TASK INPUT –
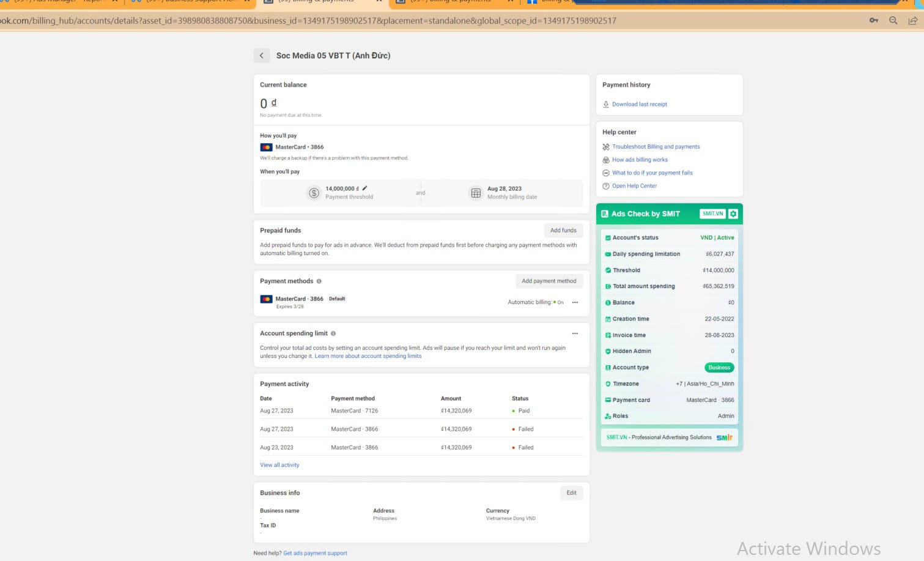Screen dimensions: 924x561
Task: Open Troubleshoot Billing and payments link
Action: (656, 147)
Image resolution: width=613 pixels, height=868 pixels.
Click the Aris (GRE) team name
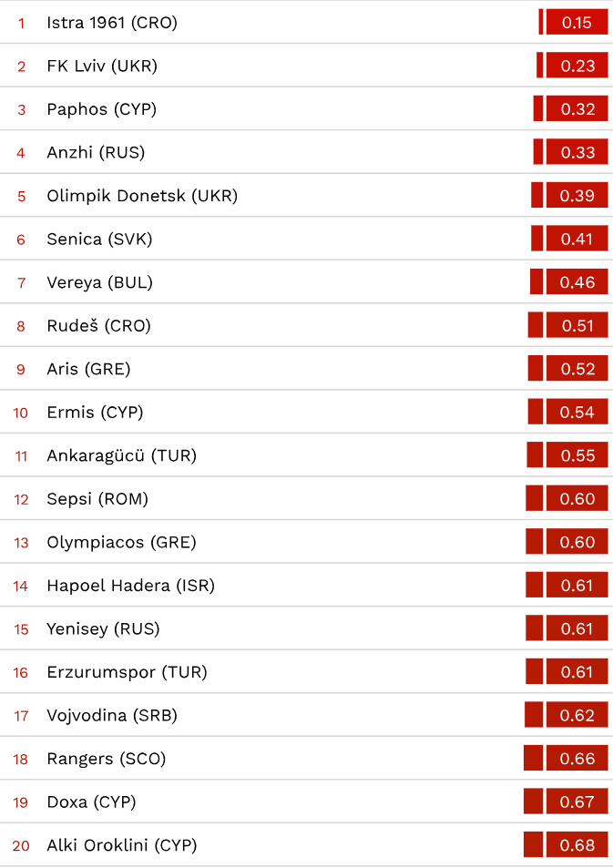(x=88, y=369)
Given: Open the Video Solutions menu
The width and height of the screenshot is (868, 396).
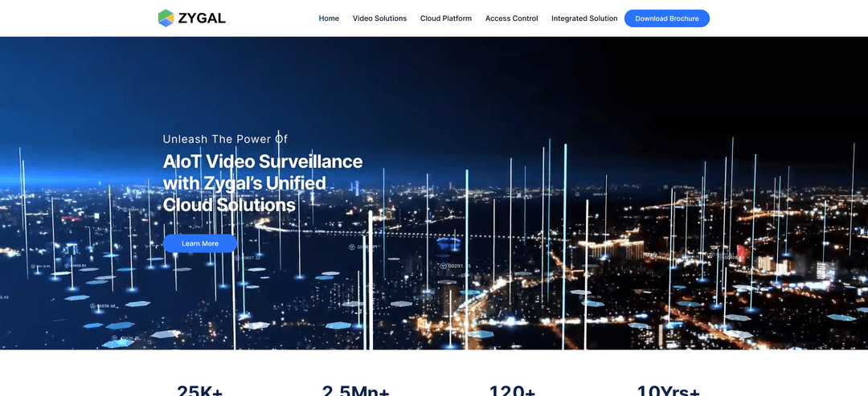Looking at the screenshot, I should (x=379, y=18).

DIRECTIONS FOR THIS TASK – Format the lines above as a Markdown table with the columns "No." and "Line", where each row holds a line's number and its text. Skip any blank lines and leave the pictures out of the answer.

OUTPUT BELOW –
| No. | Line |
|---|---|
| 1 | Screen dimensions: 924x561 |
| 2 | Task: Open Troubleshoot Billing and payments link |
| 3 | Action: (656, 147) |
| 4 | Image resolution: width=613 pixels, height=868 pixels. |
| 5 | Click the Aris (GRE) team name |
| 6 | (x=88, y=369) |
| 7 | Given: Open the Video Solutions menu |
| 8 | The width and height of the screenshot is (868, 396). |
| 9 | Looking at the screenshot, I should (x=379, y=18). |